TASK REQUIREMENTS => Turn the lines below, from the one containing "Tap the DAVEE" through the one containing "click(x=190, y=281)", inclusive, into a Markdown table with the columns Row and Line, leaving out blank lines.

Begin INPUT ROWS

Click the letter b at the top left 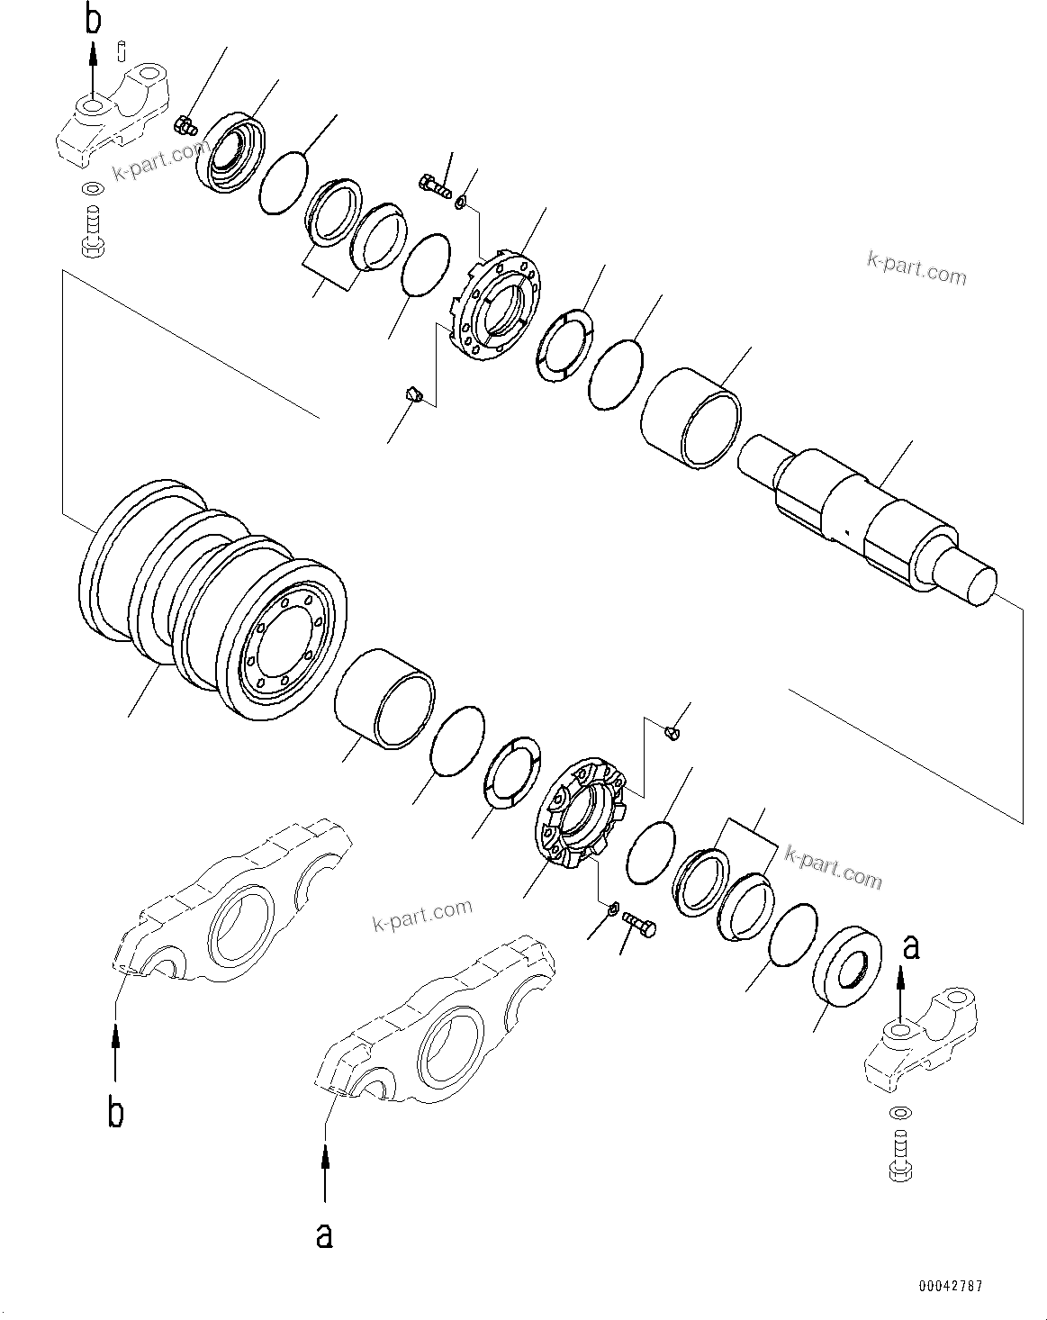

End INPUT ROWS
Begin INPUT ROWS

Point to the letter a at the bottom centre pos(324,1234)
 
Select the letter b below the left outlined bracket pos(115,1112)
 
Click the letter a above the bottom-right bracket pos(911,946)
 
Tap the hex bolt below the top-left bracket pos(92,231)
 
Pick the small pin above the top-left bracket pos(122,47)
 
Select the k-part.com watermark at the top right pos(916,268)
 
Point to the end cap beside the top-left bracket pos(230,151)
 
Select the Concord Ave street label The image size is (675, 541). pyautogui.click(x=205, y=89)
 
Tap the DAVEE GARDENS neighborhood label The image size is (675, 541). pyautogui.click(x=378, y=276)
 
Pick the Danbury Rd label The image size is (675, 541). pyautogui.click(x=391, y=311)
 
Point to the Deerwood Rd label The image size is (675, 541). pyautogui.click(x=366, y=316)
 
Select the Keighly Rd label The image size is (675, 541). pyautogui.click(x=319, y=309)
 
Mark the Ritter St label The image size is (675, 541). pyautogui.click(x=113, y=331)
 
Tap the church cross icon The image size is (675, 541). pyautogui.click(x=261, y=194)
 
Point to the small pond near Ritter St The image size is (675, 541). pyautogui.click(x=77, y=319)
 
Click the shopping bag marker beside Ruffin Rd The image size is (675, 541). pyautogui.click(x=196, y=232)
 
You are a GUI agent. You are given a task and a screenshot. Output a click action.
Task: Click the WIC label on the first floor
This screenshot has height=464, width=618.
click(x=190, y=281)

End INPUT ROWS

EXPECTED ANSWER =>
| Row | Line |
|---|---|
| 1 | Tap the DAVEE GARDENS neighborhood label The image size is (675, 541). pyautogui.click(x=378, y=276) |
| 2 | Pick the Danbury Rd label The image size is (675, 541). pyautogui.click(x=391, y=311) |
| 3 | Point to the Deerwood Rd label The image size is (675, 541). pyautogui.click(x=366, y=316) |
| 4 | Select the Keighly Rd label The image size is (675, 541). pyautogui.click(x=319, y=309) |
| 5 | Mark the Ritter St label The image size is (675, 541). pyautogui.click(x=113, y=331) |
| 6 | Tap the church cross icon The image size is (675, 541). pyautogui.click(x=261, y=194) |
| 7 | Point to the small pond near Ritter St The image size is (675, 541). pyautogui.click(x=77, y=319) |
| 8 | Click the shopping bag marker beside Ruffin Rd The image size is (675, 541). pyautogui.click(x=196, y=232) |
| 9 | You are a GUI agent. You are given a task and a screenshot. Output a click action. |
| 10 | Task: Click the WIC label on the first floor |
| 11 | This screenshot has height=464, width=618. |
| 12 | click(x=190, y=281) |